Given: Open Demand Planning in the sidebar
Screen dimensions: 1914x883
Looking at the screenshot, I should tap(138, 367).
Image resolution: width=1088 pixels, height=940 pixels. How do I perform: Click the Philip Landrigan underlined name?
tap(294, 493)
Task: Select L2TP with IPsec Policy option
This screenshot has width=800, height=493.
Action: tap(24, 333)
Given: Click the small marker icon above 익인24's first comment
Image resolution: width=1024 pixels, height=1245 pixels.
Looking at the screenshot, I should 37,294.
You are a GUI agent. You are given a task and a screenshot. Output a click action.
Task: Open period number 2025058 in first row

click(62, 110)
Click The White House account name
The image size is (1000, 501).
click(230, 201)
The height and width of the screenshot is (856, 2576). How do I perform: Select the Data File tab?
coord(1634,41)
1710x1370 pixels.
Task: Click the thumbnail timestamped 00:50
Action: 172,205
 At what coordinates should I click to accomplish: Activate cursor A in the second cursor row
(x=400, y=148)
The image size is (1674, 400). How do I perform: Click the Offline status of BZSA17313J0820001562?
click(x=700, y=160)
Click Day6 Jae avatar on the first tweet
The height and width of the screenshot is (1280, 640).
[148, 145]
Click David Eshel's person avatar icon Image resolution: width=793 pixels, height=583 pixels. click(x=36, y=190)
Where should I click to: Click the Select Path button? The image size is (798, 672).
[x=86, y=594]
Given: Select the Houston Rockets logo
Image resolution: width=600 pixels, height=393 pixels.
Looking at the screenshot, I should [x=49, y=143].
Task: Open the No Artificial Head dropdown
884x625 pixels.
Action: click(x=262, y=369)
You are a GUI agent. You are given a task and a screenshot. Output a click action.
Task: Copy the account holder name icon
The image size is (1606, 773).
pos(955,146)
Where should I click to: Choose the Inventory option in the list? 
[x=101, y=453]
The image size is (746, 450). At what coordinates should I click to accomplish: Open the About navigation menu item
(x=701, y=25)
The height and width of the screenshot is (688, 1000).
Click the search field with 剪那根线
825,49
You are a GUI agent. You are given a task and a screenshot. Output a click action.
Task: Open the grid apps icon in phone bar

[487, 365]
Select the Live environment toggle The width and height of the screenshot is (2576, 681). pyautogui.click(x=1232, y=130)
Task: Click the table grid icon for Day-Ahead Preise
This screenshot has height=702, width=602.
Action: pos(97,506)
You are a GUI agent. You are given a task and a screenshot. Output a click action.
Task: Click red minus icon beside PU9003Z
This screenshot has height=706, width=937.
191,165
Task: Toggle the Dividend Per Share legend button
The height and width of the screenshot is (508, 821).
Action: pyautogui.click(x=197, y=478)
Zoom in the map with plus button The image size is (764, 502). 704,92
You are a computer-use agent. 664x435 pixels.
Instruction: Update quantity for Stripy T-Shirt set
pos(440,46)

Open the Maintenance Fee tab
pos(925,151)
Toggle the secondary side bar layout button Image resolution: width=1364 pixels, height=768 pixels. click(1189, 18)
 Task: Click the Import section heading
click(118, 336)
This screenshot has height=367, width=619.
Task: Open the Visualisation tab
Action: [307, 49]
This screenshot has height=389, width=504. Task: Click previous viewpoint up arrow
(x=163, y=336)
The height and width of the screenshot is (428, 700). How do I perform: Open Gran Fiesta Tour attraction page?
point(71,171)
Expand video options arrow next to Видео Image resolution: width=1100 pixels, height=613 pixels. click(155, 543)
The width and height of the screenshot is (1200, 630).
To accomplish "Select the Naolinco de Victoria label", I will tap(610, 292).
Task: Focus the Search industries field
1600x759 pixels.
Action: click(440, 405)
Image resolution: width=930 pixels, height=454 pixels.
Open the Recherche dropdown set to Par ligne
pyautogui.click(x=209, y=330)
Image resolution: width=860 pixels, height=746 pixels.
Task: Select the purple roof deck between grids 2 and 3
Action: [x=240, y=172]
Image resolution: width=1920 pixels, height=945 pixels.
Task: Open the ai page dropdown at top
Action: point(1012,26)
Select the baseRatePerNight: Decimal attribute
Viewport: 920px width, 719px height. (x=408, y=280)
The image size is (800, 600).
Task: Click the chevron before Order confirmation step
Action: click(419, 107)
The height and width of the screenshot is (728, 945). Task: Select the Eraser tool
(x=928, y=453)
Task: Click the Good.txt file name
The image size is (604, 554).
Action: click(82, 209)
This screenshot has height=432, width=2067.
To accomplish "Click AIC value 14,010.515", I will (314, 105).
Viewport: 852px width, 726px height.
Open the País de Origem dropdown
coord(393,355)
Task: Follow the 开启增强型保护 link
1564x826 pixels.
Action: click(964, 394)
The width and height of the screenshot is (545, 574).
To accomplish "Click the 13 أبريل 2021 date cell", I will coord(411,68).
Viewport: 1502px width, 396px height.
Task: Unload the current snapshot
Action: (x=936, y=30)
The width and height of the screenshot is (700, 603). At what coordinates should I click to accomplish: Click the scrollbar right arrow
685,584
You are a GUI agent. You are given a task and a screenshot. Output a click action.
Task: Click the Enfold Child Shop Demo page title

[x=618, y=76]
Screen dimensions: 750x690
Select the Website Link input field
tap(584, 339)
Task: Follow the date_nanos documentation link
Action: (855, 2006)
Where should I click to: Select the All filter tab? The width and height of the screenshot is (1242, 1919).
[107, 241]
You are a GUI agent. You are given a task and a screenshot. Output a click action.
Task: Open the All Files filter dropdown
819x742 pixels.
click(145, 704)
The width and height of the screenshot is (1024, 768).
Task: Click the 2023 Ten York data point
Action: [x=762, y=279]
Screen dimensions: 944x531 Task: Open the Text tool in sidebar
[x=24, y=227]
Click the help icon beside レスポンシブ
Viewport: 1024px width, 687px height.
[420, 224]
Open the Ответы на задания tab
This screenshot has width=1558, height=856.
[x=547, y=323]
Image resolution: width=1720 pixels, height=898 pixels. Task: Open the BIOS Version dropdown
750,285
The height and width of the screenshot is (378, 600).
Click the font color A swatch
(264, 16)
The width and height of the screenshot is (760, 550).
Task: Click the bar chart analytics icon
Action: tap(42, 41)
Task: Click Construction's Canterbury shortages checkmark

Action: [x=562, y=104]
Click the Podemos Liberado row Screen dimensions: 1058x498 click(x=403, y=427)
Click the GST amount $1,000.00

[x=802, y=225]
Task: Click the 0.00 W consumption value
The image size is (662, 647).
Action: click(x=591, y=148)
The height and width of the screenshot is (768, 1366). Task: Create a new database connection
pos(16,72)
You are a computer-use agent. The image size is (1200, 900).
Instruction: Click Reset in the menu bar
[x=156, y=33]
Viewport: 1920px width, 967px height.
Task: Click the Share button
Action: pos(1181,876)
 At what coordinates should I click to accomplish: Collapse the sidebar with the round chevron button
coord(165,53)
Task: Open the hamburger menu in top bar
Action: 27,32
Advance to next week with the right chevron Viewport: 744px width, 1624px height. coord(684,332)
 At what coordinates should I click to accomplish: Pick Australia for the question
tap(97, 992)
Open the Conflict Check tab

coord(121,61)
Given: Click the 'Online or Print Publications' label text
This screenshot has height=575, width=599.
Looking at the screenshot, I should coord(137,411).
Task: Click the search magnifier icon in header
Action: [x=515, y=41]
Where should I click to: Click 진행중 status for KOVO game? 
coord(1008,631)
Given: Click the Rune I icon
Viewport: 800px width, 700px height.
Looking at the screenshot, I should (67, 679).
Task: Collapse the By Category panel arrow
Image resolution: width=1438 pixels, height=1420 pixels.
▬▬▬▬▬▬▬▬▬▬
* **The task**
Working through the records, find each line containing the word "avatar" and copy it.

* **Solution for this exercise**
Click Day6 Jae avatar on the first tweet
Click David Eshel's person avatar icon Image resolution: width=793 pixels, height=583 pixels. click(x=36, y=190)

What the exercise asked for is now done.